Quote from: Alyssa M. on February 05, 2009, 12:17:27 AM
Quote from: Nichole on February 04, 2009, 08:24:13 AMThat's where we disagree, 'Lyssa. You tried to learn all of that and actually learned to "feel awful," no? So where was the deep inner sense that you were what you presented as?

I'm read this about five times and I still don't quite get what you're driving at.
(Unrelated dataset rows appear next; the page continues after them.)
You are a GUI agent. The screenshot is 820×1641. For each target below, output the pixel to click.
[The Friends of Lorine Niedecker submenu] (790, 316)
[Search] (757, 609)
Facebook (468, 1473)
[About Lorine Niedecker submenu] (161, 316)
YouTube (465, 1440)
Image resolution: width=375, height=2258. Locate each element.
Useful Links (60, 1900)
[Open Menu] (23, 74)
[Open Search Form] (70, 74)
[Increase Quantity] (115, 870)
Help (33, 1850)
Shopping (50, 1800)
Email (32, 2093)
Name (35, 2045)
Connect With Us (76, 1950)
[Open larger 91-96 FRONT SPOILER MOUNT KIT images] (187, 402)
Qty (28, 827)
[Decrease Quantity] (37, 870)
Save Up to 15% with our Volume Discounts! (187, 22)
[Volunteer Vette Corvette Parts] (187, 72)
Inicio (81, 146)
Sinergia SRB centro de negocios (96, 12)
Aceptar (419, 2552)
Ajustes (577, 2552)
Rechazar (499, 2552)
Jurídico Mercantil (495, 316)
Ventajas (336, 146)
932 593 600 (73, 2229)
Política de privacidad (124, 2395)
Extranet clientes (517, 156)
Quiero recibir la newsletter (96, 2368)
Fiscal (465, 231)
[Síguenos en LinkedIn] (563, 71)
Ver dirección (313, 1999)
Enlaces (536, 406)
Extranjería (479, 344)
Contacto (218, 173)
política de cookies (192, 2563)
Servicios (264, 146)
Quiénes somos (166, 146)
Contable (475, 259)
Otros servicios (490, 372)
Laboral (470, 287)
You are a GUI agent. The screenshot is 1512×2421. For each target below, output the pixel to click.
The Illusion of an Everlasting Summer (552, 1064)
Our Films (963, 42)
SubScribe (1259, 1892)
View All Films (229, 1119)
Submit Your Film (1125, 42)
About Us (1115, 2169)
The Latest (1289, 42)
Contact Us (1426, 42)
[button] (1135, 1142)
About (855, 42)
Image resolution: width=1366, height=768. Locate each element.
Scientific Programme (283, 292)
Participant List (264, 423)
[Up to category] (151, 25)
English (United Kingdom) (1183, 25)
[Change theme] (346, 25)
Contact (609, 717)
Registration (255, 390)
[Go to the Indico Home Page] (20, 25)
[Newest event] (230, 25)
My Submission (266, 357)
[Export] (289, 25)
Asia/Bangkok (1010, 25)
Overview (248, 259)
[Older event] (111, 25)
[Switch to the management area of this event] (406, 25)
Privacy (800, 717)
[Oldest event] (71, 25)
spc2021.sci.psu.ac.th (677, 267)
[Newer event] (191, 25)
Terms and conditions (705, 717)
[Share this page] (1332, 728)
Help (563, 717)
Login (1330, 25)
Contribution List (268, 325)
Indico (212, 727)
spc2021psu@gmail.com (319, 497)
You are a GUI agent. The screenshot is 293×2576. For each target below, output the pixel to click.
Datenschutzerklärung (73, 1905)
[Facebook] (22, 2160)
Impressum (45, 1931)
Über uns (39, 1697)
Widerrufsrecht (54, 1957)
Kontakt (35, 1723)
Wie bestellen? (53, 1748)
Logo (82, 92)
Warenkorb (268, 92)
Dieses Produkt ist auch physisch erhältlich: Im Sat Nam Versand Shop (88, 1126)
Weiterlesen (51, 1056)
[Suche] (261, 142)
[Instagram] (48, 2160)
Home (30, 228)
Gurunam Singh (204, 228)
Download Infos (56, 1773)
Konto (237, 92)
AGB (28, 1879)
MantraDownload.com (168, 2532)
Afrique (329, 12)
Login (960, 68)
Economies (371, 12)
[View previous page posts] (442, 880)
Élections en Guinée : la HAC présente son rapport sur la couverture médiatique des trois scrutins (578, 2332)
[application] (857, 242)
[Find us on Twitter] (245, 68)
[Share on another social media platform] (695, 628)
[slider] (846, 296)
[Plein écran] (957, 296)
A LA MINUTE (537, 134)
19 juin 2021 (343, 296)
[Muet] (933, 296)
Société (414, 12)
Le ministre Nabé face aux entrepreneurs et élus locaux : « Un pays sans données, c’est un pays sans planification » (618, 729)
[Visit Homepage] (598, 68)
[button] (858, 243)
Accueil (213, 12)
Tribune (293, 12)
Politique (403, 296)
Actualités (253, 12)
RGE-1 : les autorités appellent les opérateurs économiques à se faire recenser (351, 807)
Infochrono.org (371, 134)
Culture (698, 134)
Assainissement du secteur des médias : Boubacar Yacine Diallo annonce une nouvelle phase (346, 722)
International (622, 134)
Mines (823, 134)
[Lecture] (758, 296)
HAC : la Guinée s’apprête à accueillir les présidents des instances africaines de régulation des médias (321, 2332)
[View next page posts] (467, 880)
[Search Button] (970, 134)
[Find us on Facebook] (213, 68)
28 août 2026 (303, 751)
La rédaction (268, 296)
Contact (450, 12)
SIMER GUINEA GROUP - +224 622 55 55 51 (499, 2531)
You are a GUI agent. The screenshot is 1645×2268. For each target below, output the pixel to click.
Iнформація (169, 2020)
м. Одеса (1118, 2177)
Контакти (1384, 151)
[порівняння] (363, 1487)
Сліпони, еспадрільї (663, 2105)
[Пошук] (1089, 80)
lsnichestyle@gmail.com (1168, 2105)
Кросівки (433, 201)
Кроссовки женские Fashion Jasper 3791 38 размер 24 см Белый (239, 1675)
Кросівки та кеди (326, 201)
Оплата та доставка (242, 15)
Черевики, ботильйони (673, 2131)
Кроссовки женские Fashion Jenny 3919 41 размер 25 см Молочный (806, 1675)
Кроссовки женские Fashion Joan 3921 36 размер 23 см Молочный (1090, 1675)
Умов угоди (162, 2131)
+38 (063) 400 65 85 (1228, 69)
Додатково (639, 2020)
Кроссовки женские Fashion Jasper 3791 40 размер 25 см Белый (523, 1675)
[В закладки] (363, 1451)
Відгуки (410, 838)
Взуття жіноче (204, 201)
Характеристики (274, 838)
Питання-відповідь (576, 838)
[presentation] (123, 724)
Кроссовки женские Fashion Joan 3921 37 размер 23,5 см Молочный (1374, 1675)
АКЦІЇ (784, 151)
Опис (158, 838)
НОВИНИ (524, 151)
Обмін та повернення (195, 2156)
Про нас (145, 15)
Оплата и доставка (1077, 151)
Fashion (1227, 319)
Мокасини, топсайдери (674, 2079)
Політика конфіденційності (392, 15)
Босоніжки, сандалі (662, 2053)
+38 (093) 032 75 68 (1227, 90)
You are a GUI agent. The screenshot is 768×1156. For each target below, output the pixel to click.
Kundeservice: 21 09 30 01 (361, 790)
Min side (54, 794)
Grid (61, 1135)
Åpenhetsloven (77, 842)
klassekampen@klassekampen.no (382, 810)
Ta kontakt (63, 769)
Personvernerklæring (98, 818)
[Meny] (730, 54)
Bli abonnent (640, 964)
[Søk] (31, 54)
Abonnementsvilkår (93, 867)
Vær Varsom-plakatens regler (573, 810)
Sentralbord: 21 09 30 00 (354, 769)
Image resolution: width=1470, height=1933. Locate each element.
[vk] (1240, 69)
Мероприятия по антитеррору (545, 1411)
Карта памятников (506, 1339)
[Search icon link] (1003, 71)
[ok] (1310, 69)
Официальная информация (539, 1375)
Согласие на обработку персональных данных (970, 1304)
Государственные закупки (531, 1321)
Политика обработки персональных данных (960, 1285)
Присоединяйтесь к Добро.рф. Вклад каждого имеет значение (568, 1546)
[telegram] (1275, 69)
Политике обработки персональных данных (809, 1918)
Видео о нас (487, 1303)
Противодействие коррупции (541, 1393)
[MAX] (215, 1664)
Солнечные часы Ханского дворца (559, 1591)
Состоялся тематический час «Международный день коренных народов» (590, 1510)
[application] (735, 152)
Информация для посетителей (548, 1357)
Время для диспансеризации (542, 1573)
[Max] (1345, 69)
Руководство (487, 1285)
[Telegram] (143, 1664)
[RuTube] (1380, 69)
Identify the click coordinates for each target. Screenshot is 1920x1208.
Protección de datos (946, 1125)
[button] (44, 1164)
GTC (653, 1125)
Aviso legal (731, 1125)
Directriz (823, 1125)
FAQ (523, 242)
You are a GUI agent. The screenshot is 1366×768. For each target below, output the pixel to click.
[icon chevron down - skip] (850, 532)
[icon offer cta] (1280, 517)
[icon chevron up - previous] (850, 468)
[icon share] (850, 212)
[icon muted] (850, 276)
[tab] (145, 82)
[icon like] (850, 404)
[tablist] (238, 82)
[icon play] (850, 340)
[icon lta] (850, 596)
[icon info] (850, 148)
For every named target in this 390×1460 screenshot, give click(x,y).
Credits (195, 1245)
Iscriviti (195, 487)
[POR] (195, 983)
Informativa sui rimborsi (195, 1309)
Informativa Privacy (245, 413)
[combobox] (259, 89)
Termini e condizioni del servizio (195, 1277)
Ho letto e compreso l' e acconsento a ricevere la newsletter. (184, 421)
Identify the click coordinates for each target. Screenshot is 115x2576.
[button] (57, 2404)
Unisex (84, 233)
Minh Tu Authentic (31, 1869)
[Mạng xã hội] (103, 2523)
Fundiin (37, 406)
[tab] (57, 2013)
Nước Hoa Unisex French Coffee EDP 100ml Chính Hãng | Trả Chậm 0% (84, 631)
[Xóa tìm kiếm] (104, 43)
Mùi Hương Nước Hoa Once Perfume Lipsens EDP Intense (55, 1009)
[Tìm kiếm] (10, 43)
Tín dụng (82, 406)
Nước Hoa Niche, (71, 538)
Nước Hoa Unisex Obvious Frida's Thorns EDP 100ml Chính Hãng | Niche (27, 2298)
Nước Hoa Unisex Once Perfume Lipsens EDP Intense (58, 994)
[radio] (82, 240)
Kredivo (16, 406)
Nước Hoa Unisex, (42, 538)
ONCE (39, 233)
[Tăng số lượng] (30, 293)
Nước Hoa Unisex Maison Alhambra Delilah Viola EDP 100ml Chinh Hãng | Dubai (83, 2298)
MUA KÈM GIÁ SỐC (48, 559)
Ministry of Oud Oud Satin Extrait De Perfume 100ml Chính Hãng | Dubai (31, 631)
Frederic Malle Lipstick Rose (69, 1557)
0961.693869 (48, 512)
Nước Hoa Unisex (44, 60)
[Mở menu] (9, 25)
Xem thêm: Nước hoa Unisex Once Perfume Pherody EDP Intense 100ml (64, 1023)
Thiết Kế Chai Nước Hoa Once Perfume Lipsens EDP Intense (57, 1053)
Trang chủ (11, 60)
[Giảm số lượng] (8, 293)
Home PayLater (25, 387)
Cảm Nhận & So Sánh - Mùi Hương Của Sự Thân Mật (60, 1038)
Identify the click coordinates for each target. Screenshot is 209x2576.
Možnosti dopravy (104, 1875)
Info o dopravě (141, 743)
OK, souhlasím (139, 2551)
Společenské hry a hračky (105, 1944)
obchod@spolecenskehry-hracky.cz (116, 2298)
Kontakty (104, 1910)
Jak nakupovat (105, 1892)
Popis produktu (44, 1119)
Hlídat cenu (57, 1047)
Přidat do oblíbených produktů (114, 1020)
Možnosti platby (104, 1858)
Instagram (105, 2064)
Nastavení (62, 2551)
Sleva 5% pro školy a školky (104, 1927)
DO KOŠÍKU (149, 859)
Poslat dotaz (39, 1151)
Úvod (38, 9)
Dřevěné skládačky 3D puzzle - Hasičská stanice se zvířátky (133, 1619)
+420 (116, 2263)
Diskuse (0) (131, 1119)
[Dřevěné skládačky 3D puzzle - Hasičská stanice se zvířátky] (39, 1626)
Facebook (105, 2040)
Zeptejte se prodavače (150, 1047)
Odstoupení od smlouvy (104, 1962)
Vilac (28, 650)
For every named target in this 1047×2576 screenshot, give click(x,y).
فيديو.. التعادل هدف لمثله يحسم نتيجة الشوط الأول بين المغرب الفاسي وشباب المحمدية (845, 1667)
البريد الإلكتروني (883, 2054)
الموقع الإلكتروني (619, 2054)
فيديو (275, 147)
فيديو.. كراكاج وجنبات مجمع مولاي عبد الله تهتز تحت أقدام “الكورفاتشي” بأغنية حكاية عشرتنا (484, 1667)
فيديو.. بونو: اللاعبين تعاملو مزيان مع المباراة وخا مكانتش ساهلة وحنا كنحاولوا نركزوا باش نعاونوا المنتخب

I'm just saying I have a vivid memory of being harassed when I was little, and that it was a big effort for me to try to figure out how to act so that I would get beaten up. Well, it worked, more or less. By high school, I had some amount of acceptance by my peers. Sure, it required subterfuge, but the friendships were real. Was it worth it? Was it the main reason for my self-loathing back then? Or did it save my life by giving me some glimmer of social interaction? I have no idea. I can't repeat the experiment.
I'm pretty far from full-time, but Alyssa gets out a lot these days; my friends see that other persona much less often. But sometimes when I find myself in a group of guys, especially with that other persona, I fall back on those tricks I learned to avoid getting picked on, even though nobody cares now. Some part of me is still afraid of that walk home from school.
As to the rest, well, I somewhat agree, but I don't think that most people's "Gen-Dar" works that well on Internet forums. I remember, on a mountaineering forum I used to post on, when a girl joined using a very non-gendered user name. After about 100 posts, a few people were shocked to discover she wasn't a guy. Someone said she had a "very masculine style." I learned her gender much quicker. (Maybe we sent each other some messages? I don't recall why.) I always saw her posts as completely girl.
So I guess that question is loaded, but since you loaded it, I can't help but wonder how you'd answer it. No, I've never been "one of the guys" -- but in my posts, what do you read?* Girl? Guy? Genderless nerd? Bastard child of Maureen Dowd and William Safire? I guess I know what you mean about meeting people IRL, but the one example that jumps out is a cissexual girl I've been friends with for years. Once you know her for a while, it's hard to see her as a girl. Yet there she is.
*The correct answer is (d). I even stole the "answers at the bottom of the column" gimmick from Safire. :p
I was actually walking toward it. One plays a game, makes an effort to "submerge" what's felt, or in this case, at least for me, what was quite well known. For survival's sake it can become quite successful. One makes some friends, doesn't get beaten continuously perhaps, learns after a while to "fit in." Although not everyone does. Northern Jane has been quite explicit about her being unable to "fit in" in the fashion you managed to do so.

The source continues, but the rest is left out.